Forward modeling tutorial using mosaic images

Generate simulated spectra

In this tutorial I'll show you how to create 1D and 2D forward modeled grism spectra


In [13]:
from grizli import model
import fsps
import numpy as np
import matplotlib.pyplot as plt
from matplotlib.gridspec import GridSpec
from scipy.interpolate import interp1d
from astropy.table import Table
from astropy import wcs
from astropy.io import fits
from glob import glob
import os

## Seaborn is used to make plots look nicer. 
## If you don't have it, you can comment it out and it won't affect the rest of the code
import seaborn as sea
sea.set(style='white')
sea.set(style='ticks')
sea.set_style({'xtick.direct'
               'ion': 'in','xtick.top':True,'xtick.minor.visible': True,
               'ytick.direction': "in",'ytick.right': True,'ytick.minor.visible': True})
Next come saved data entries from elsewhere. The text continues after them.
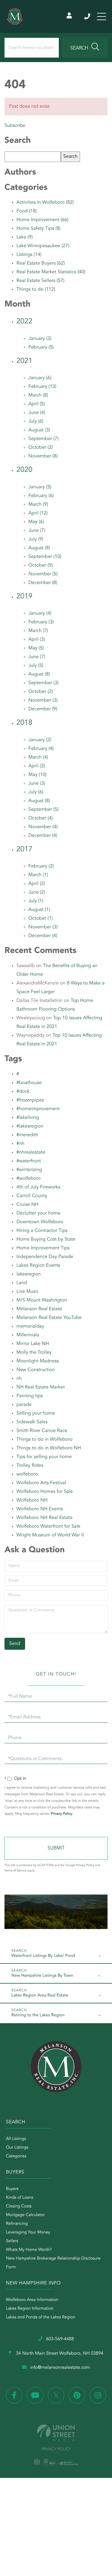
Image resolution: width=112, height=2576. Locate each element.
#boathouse (29, 1082)
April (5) (36, 404)
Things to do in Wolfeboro (44, 1439)
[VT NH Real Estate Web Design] (56, 2433)
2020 (24, 470)
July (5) (35, 665)
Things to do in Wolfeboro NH (48, 1448)
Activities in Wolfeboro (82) (45, 202)
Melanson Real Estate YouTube (49, 1317)
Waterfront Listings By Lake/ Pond (43, 1956)
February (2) (41, 866)
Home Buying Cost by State (46, 1239)
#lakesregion (29, 1126)
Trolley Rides (29, 1465)
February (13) (42, 386)
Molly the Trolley (34, 1352)
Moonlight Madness (37, 1361)
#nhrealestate (30, 1152)
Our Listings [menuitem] (17, 2148)
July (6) (35, 421)
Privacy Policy (61, 1814)
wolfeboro (27, 1474)
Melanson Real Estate (39, 1309)
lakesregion (28, 1274)
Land (21, 1283)
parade (23, 1404)
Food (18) (26, 211)
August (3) (39, 430)
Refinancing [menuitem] (17, 2224)
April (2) (36, 883)
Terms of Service (15, 1870)
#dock (23, 1091)
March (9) (38, 504)
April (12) (37, 513)
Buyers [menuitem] (12, 2189)
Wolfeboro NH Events (39, 1509)
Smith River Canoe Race (41, 1430)
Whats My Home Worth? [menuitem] (29, 2250)
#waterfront (28, 1161)
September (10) (44, 556)
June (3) (36, 783)
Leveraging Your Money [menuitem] (28, 2232)
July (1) (35, 901)
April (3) (36, 639)
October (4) (40, 818)
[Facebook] (14, 2395)
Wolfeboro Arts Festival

%config InlineBackend.figure_format = 'retina'
%matplotlib inline

Using FSPS

Python-FSPS documentation


In [112]:
sp = fsps.StellarPopulation(zcontinuous = 1, logzsol = 0, sfh = 4, tau = 0.1, dust_type = 1)

In [3]:
wave, flux = sp.get_spectrum(tage = 2.5, peraa=True)

In [24]:
gs = GridSpec(1,2, width_ratios=[3,1])

plt.figure(figsize = [15, 5])
plt.subplot(gs[0])
plt.plot(wave,flux, 'k')
plt.xscale('log')
plt.xticks([2000, 5000, 10000, 25000, 50000],[2000, 5000, 10000, 25000, 50000])
plt.xlim(1000, 80000)

plt.subplot(gs[1])
plt.plot(10**sp.log_age * 1E-9,sp.sfr, 'k', linewidth = 3)
plt.xlim(-0.1,4)


Out[24]:
(-0.1, 4)

In [72]:
sp.params['logzsol'] = np.log10(0.2)
sp.params['sfh'] = 1
sp.params['tau'] = 0.6
sp.params['dust2'] = 1

In [37]:
wave, flux = sp.get_spectrum(tage = 2.5, peraa=True)

In [41]:
gs = GridSpec(1,2, width_ratios=[3,1])

plt.figure(figsize = [15, 5])
plt.subplot(gs[0])
plt.plot(wave,flux, 'k')
plt.xscale('log')
plt.xticks([2000, 5000, 10000, 25000, 50000],[2000, 5000, 10000, 25000, 50000])
plt.xlim(1000, 80000)

plt.subplot(gs[1])
plt.plot(10**sp.log_age * 1E-9,sp.sfr, 'k', linewidth = 3)
plt.xlim(-0.1,4)


Out[41]:
(-0.1, 4)

In [113]:
sp.params['add_neb_emission']=1

sp.params['sfh'] = 1
sp.params['tau'] = 0.6
sp.params['logzsol'] = -1.0
sp.params['gas_logz'] = -1.0
sp.params['gas_logu'] = -2.5
sp.params['dust_type'] = 2
sp.params['dust1'] = 0
sp.params['dust2'] = 1.0

In [110]:
wave, flux = sp.get_spectrum(tage=0.5, peraa=True)

In [114]:
gs = GridSpec(1,2, width_ratios=[3,1])

plt.figure(figsize = [15, 5])
plt.subplot(gs[0])
plt.plot(wave,flux, 'k')
plt.xscale('log')
plt.xticks([2000, 5000, 10000, 25000, 50000],[2000, 5000, 10000, 25000, 50000])
plt.xlim(1000, 80000)

plt.subplot(gs[1])
plt.plot(10**sp.log_age * 1E-9,sp.sfr, 'k', linewidth = 3)
plt.xlim(-0.1,4)


Out[114]:
(-0.1, 4)

Read in BeamCutout

By saving out all the BeamCutouts from the previous tutorial Extract_beam we can skip straight to the cutout object.


In [123]:
g102_48_co = model.BeamCutout(fits_file='48_39170.g102.A.fits')
g102_78_co = model.BeamCutout(fits_file='78_39170.g102.A.fits')
g102_98_co = model.BeamCutout(fits_file='98_39170.g102.A.fits')
g141_co = model.BeamCutout(fits_file='345_39170.g141.A.fits')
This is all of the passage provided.